Identifying the Problem & Goal

It all started with the realization that document classification, especially with messy and unstructured PDFs, required a powerful solution. Traditional models like Random Forest just couldn't handle the complexity of document layouts. That's why I decided to choose LayoutLM v2, a deep learning model specially designed for document understanding. Its promise of tackling intricate PDF structures made it the obvious choice over simpler models.

Training: Elevating Accuracy with LayoutLM v2

I spend most of my time preparing dataset & experimenting with different models. I gathered a dataset of 27 diverse PDFs that were shared with me. The decision to go deep with LayoutLM v2 was a good decision. The model achieved an impressive accuracy rate of 96%, proving its ability in handling the nuances of messy PDFs.

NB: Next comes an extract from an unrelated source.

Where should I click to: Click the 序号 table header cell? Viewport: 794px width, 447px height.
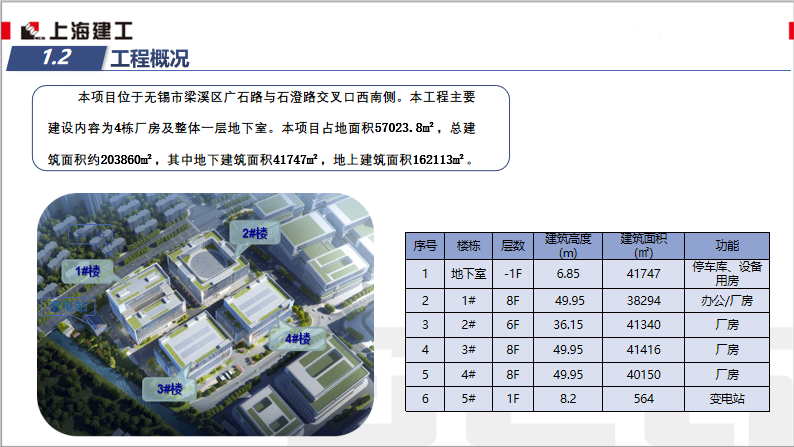(x=425, y=245)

Dockerization & Deployment

RESOLVED --> (My AWS ACCCOUNT GOT SUSPENDED AND CURRENTLY WORKING ON GETTING IT BACK) The next logical step was to deploy the trained model into a user-friendly API. It encapsulates all the nitty-gritty details, making life easier for developers. But why stop there? I decided to take it a step further and deploy the API on AWS EC2 instances. This cloud-based setup not only provided scalability but also ensured a robust and reliable deployment. It was a move that would make the Document Classification API even more accessible and dependable.
Try this command

curl -X POST -F "file=@<path_to_your_pdf_file>" http://128.199.0.227:80/upload_pdf

Health check

curl -X GET http://128.199.0.227:80/health

Key Feature

Predictive Accuracy: By leveraging the LayoutLM v2 model, the API ensures high accuracy in predicting document categories.

Endpoints

  1. Health Check
    Endpoint: /health
    Method: GET
    Description: A quick health check endpoint to verify the operational status of the API.
    Response Example: {"status":"OK"}
  2. Document Classification
    Endpoint: /upload_pdf
    Method: POST
    Description: Accepts PDF files for classification. The API predicts the document category and returns the result.
    Request Parameters: file (multipart file): The input PDF file.
    Response Example: {"filename": "document.pdf", "predicted_label": "Financial Report"}

Source Code


GitHub: https://github.com/jenapss/pdf_classification
Custom Trained LayoutLMv2 OCR Model: https://drive.google.com/drive/folders/17oVK2tqNd1byc0kJx4FFw4nxEJnBFal_?usp=share_link

Setup Instructions for Local deployment

To deploy this app locally, follow these steps:

  1. Download the model file "model.safetensors" (807 MB) from the Google Drive folder. You can download it manually or with CLI command shown below
  2. Place the downloaded file into the "OCRmodel" folder of the repository.
FILEID="1-5utW7IaP--o-b2Yyrv4TqMfcTOl3tvV"
FILENAME="model.safetensors"
# run below command under OCRmodel dir
wget --load-cookies /tmp/cookies.txt "https://docs.google.com/uc?export=download&confirm=$(wget --quiet --save-cookies /tmp/cookies.txt --keep-session-cookies --no-check-certificate 'https://docs.google.com/uc?export=download&id=${FILEID}' -O- | sed -rn 's/.*confirm=([0-9A-Za-z_]+).*/\1\n/p')&id=${FILEID}" -O ${FILENAME} && rm -rf /tmp/cookies.txt
  1. clone this repo git clone https://github.com/jenapss/pdf_classification and cd into cloned repo
  2. Build the Docker container.
    a) docker build -t <image_name>:<tag> .
    b) docker run -p <host-port>:<container-port> <image_name>:<tag>

Try this command

curl -X POST -F "file=@<path_to_your_pdf_file>" http://URL-ENDPOINT:PORT/upload_pdf

Health check

curl -X GET http://URL-ENDPOINT:PORT/health

Some Recommendations & Ideas

Some PDFs contain too many pages that are not that much needed to make classification. By some additional preprocessing step, before sending POST requests with PDFs, we could keep only up to 3 pages of PDFs. This way we can increase inference time because it directly affects upload/download time.